Bolsonaro started mimicking the antics of U.S. President Donald Trump. After the U.S. President started targeting China, Bolsonaro followed suit and started criticising China, calling the country untrustworthy. He tried his best to break the contract the State government of Sao Paulo had signed with Sinovac Biotech Ltd, a Chinese company that makes a COVID-19 vaccine. Sau Paulo’s Governor, Joao Doria, termed Bolsonaro’s polices “genocidal” and bypassed the federal government to give Sinovac permission to start distributing and producing its vaccine in Brazil. Bolsonaro’s handling of the pandemic has had a severe impact on the economy and polarised the country. He still retains the support of around 30 per cent of the electorate, according to a recent opinion poll. More than 40 per cent of Brazilians said that they would not vote for Lula if he ran again.
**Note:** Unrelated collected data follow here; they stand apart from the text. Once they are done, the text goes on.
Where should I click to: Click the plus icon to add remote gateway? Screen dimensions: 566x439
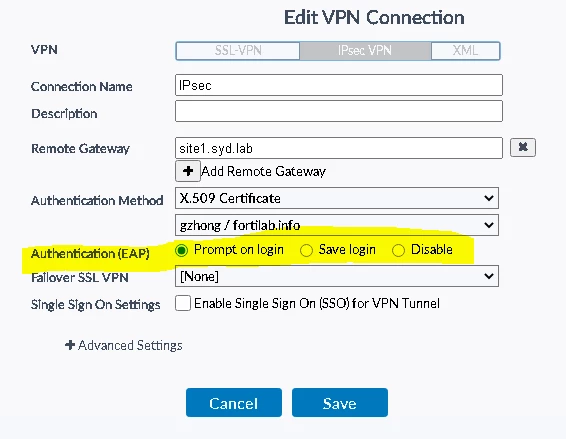click(x=188, y=171)
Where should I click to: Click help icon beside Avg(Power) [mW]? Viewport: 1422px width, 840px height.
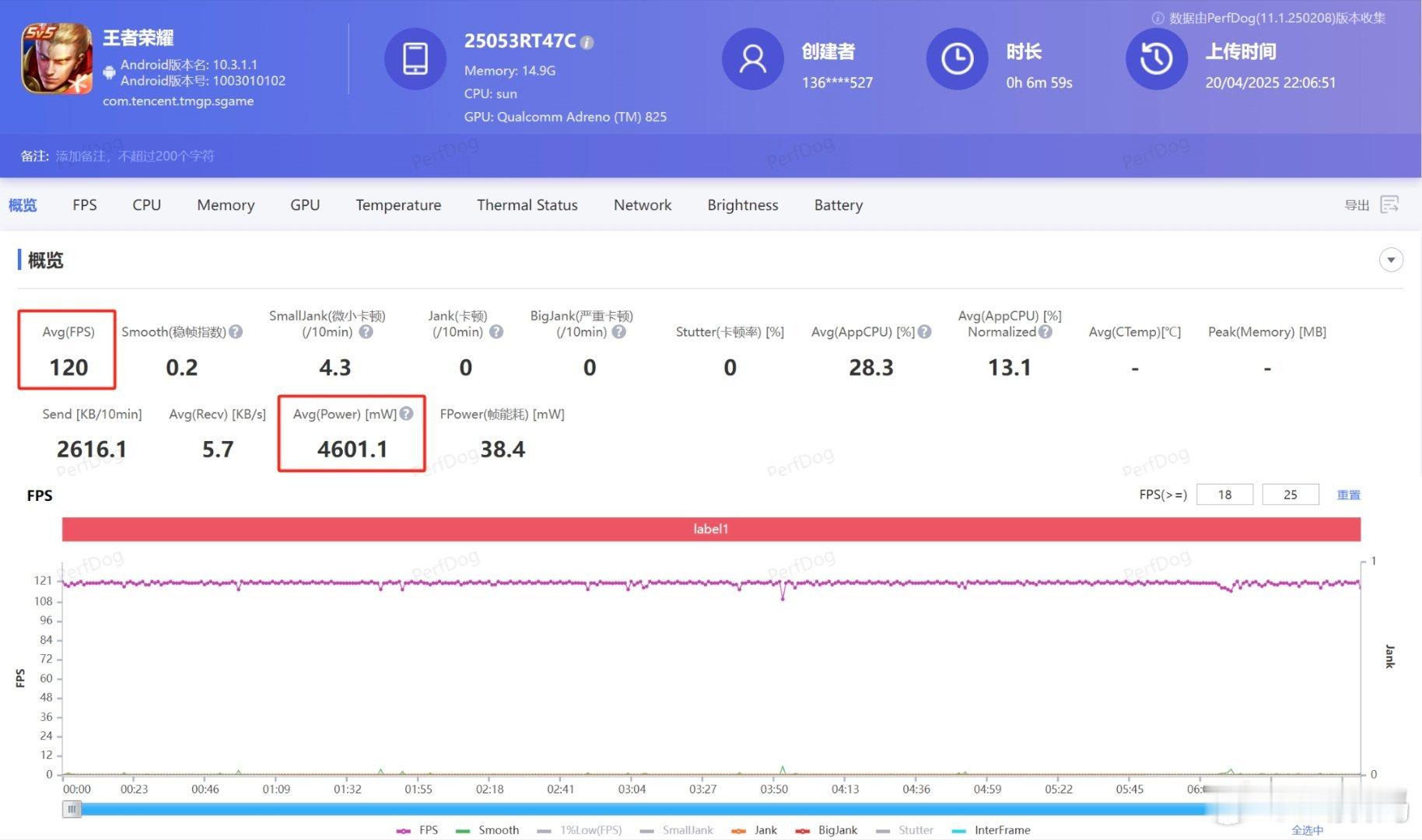(x=406, y=414)
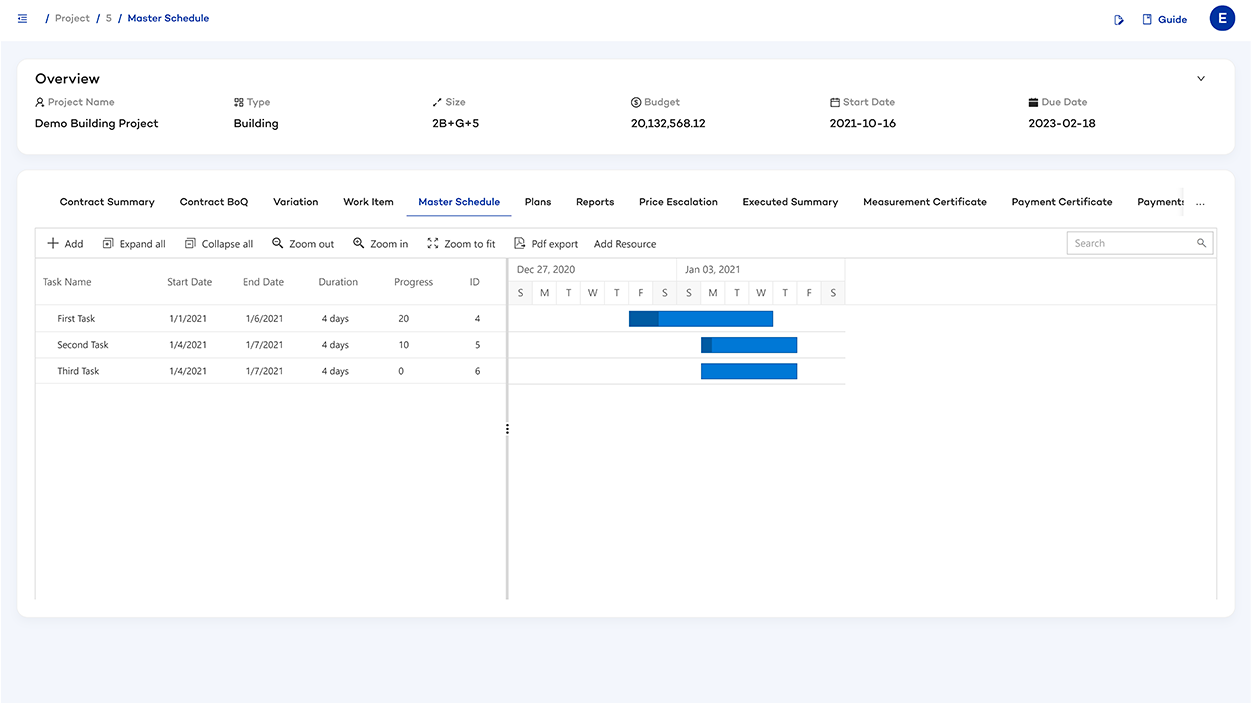
Task: Select the Second Task row
Action: click(x=83, y=345)
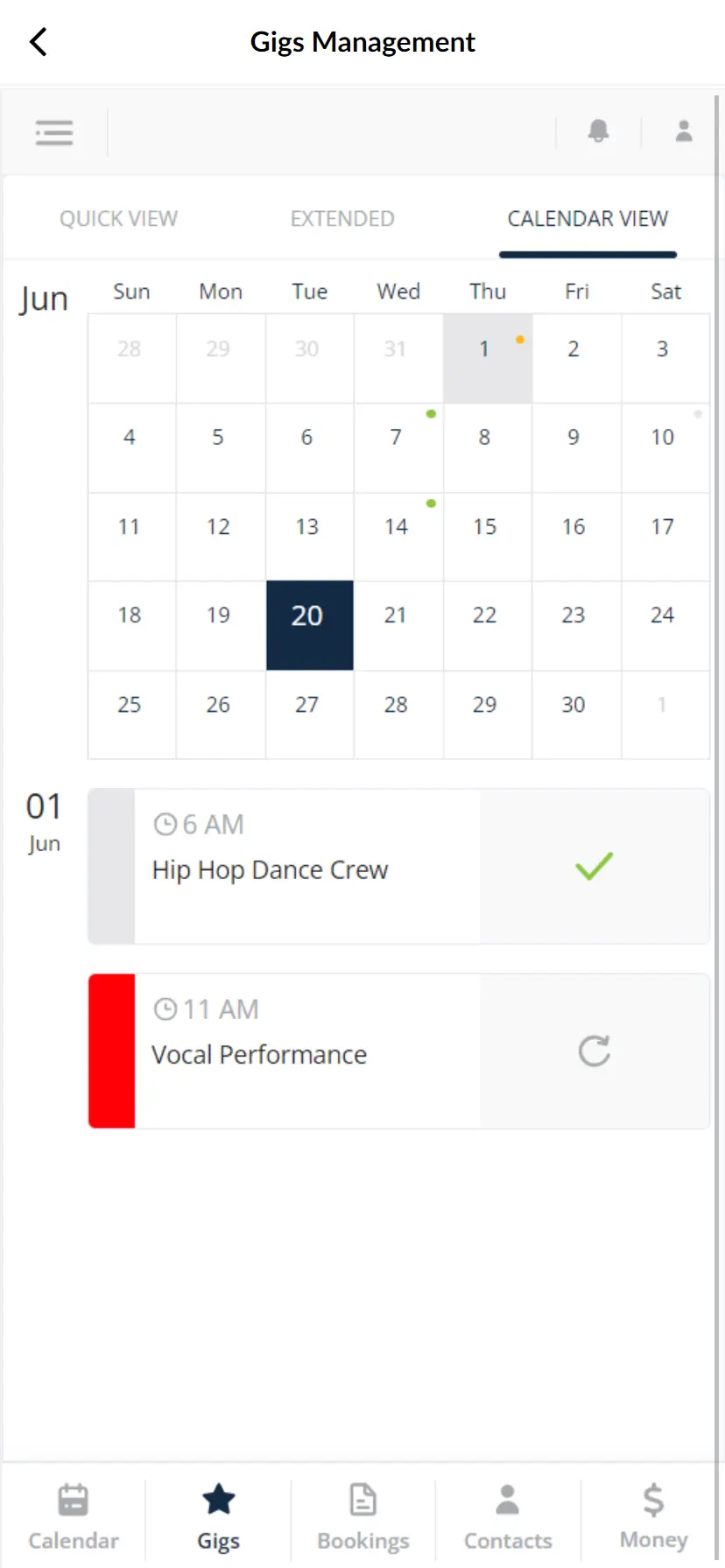Select the Gigs star icon
The width and height of the screenshot is (725, 1568).
217,1500
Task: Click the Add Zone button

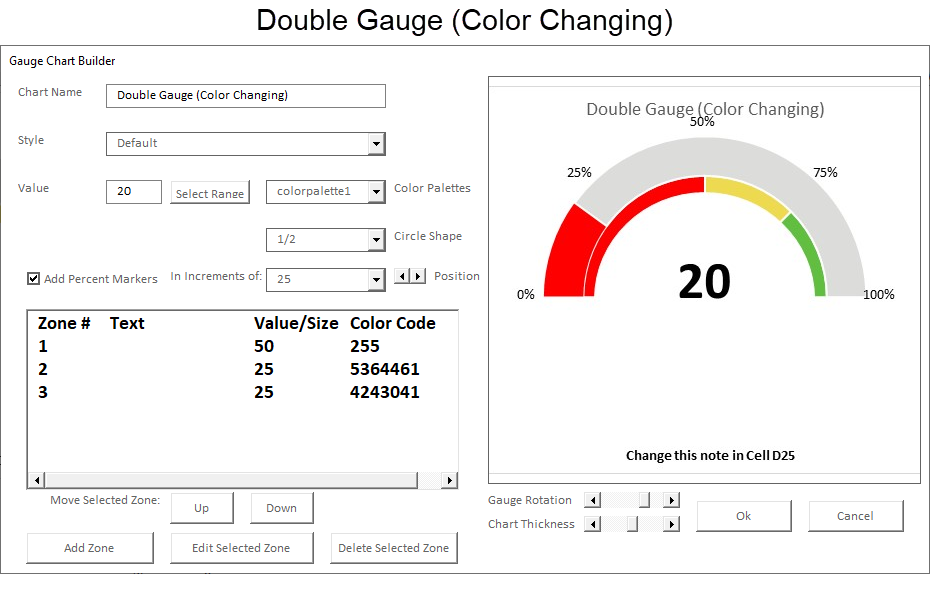Action: (89, 548)
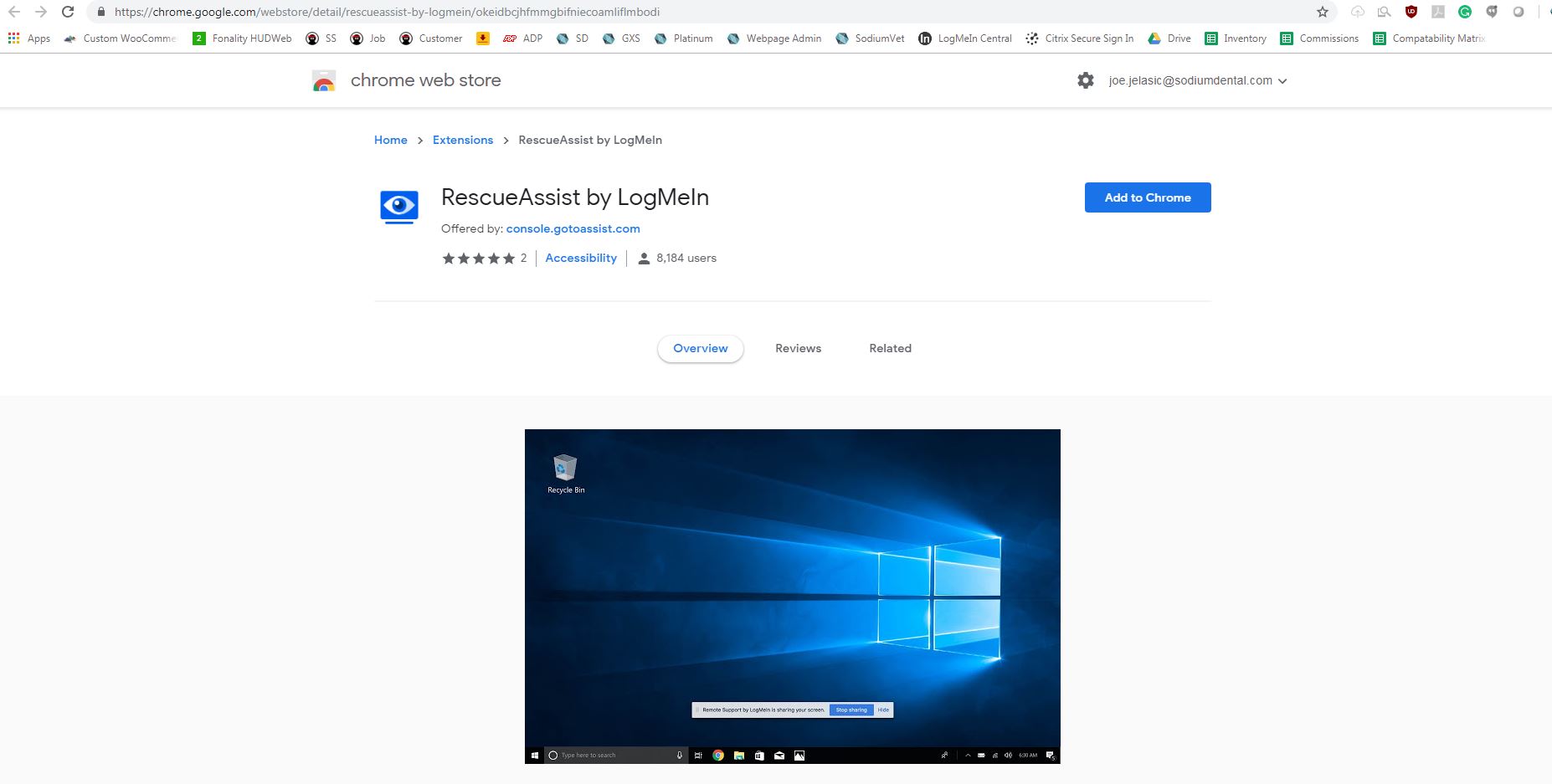Click the Chrome Web Store rainbow logo
Screen dimensions: 1552x784
[324, 81]

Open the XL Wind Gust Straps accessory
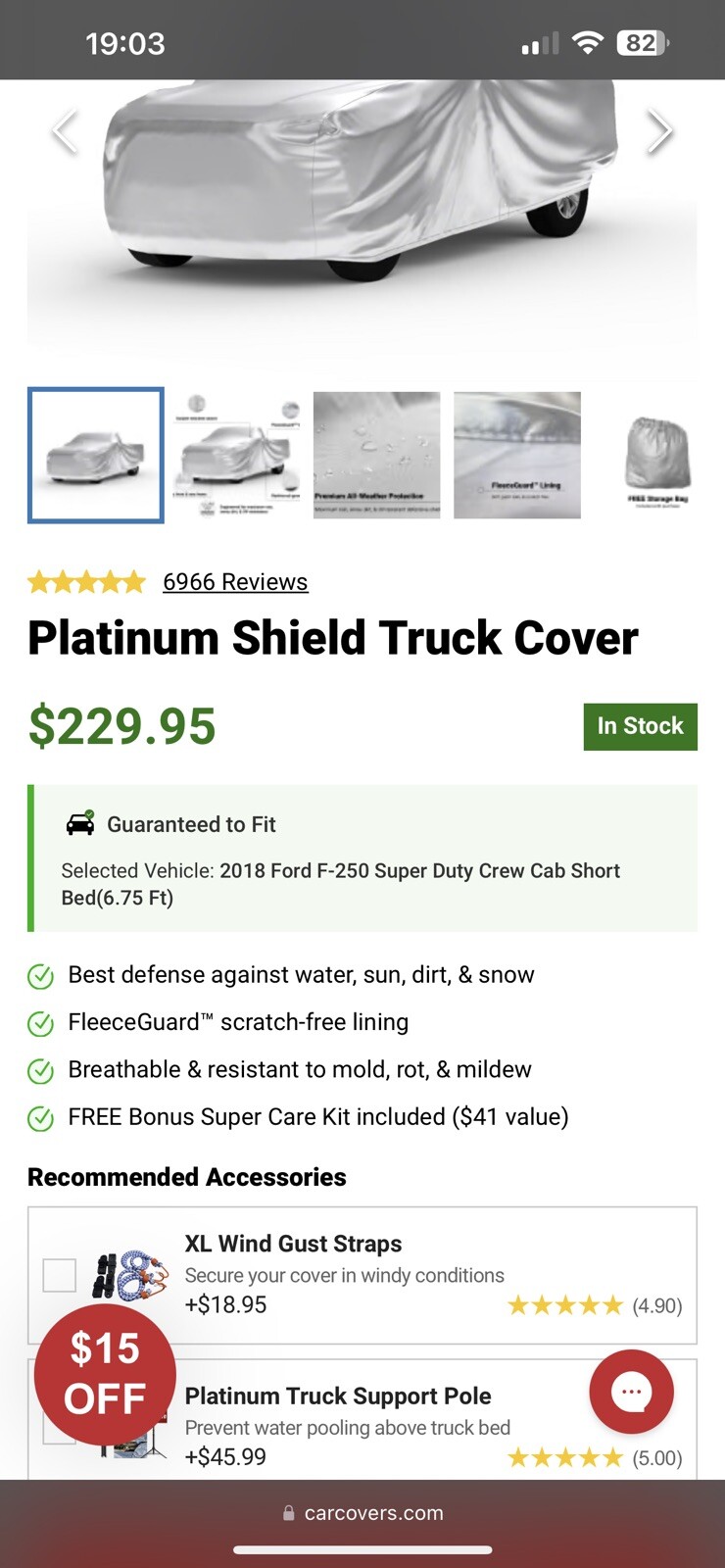293,1244

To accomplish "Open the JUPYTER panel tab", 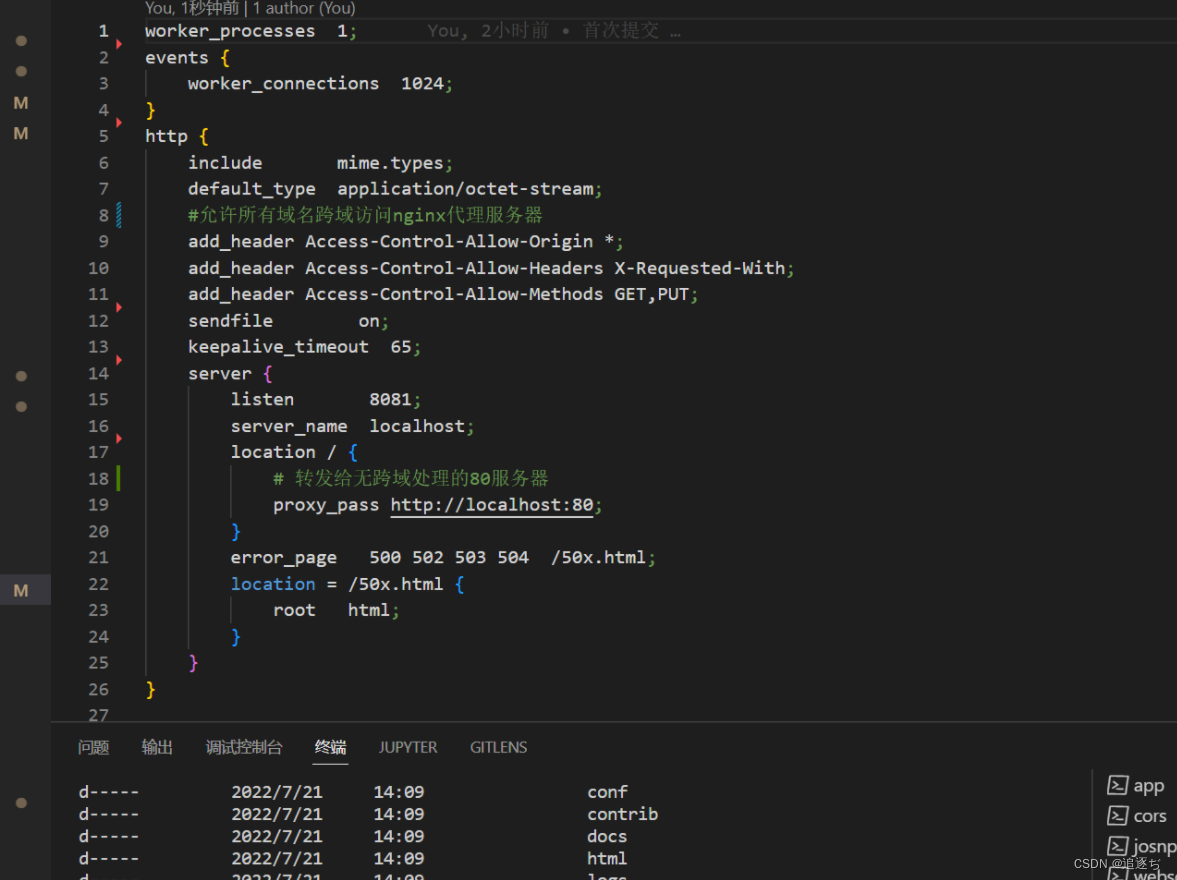I will click(407, 747).
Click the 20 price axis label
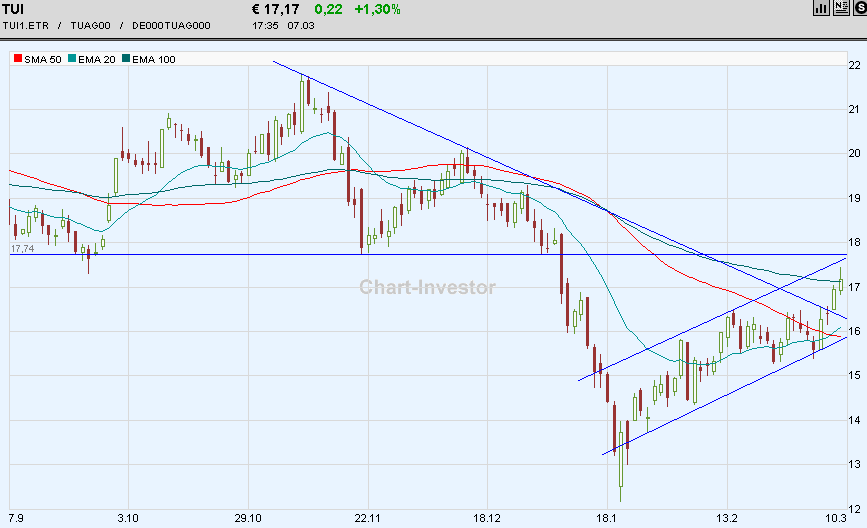Screen dimensions: 867x528 [x=854, y=153]
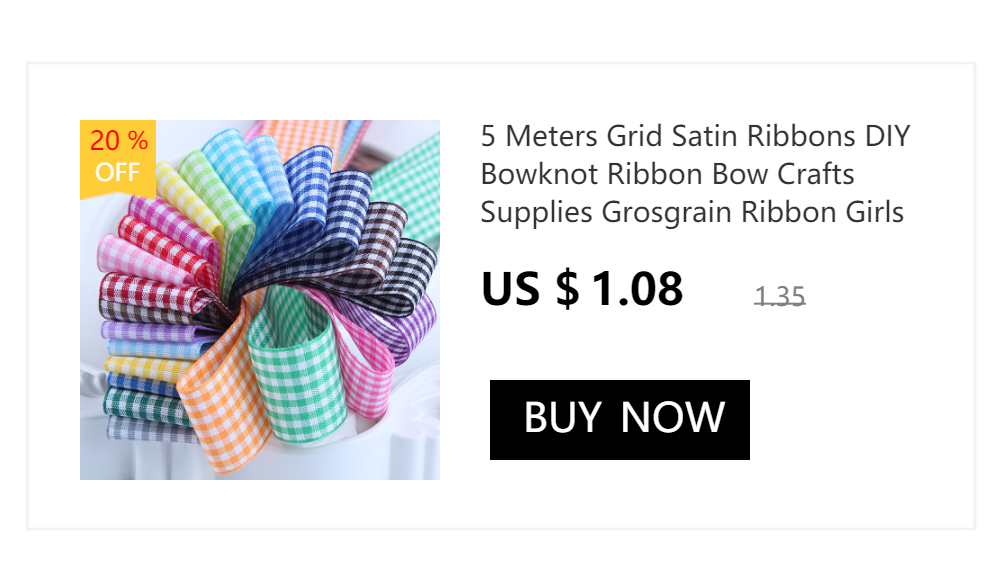Open the ribbon product title link
This screenshot has height=580, width=1000.
(x=695, y=174)
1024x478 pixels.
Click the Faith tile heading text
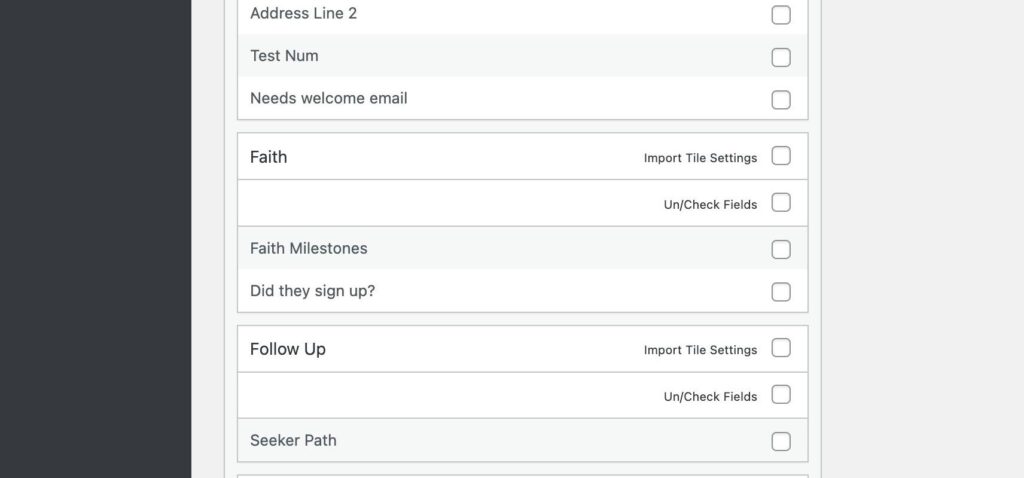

The Centre Right in Brazil would prefer a second term for Bolsonaro, despite being opposed to his policies, rather than a return of the Left to power in the country. The right-wing and centrist parties voted for Bolsonaro in the second round of the last presidential elections to defeat Fernando Haddad, the Workers’ Party candidate. After the March Supreme Court verdict in favour of Lula, the Brazilian stock market fell by 4 per cent and the country’s currency hit a record low against the dollar. Lula presided over the biggest economic boom the country had witnessed during his first two terms in office and was seen by many as business friendly despite his socialist ideology. During Lula’s presidency, Brazil accumulated a debt of $70 billion because of the government’s laxity in controlling international capital flows. When global commodity prices collapsed, the left-wing government in Brazil paid a heavy price.